**TASK DESCRIPTION**
In the records below, the line containing "Image resolution: width=789" is the first to keep. Retype it and all later lines exactly, through the end.
========================
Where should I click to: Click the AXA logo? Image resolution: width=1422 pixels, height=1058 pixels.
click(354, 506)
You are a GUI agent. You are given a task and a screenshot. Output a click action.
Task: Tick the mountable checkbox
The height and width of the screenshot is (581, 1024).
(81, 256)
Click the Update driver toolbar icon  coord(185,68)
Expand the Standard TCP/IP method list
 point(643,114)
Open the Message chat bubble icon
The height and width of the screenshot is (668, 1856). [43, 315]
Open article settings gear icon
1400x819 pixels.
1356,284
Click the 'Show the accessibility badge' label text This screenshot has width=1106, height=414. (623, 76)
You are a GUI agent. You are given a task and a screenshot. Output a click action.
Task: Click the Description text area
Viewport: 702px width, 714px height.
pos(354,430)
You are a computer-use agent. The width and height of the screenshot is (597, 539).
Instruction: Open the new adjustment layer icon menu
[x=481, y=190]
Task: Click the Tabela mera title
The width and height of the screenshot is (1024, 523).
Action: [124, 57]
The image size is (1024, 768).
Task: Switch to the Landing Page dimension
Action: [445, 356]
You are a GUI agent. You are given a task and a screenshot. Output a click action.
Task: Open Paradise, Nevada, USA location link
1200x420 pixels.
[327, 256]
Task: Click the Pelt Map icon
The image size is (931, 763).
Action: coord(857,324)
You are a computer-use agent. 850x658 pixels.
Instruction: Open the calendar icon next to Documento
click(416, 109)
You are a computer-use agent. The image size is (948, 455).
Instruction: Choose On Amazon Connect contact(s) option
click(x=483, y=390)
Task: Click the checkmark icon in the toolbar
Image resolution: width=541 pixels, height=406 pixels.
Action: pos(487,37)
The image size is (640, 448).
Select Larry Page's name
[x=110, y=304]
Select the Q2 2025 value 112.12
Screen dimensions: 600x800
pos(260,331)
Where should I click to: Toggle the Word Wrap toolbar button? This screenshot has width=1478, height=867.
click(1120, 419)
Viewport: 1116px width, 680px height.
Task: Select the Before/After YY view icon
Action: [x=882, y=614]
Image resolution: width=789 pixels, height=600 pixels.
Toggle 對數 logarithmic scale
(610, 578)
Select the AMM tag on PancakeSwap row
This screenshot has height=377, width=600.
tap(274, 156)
========================
**RESULT OF THE TASK**
Image resolution: width=789 pixels, height=600 pixels.
Toggle 對數 logarithmic scale
(610, 578)
Select the AMM tag on PancakeSwap row
This screenshot has height=377, width=600.
tap(274, 156)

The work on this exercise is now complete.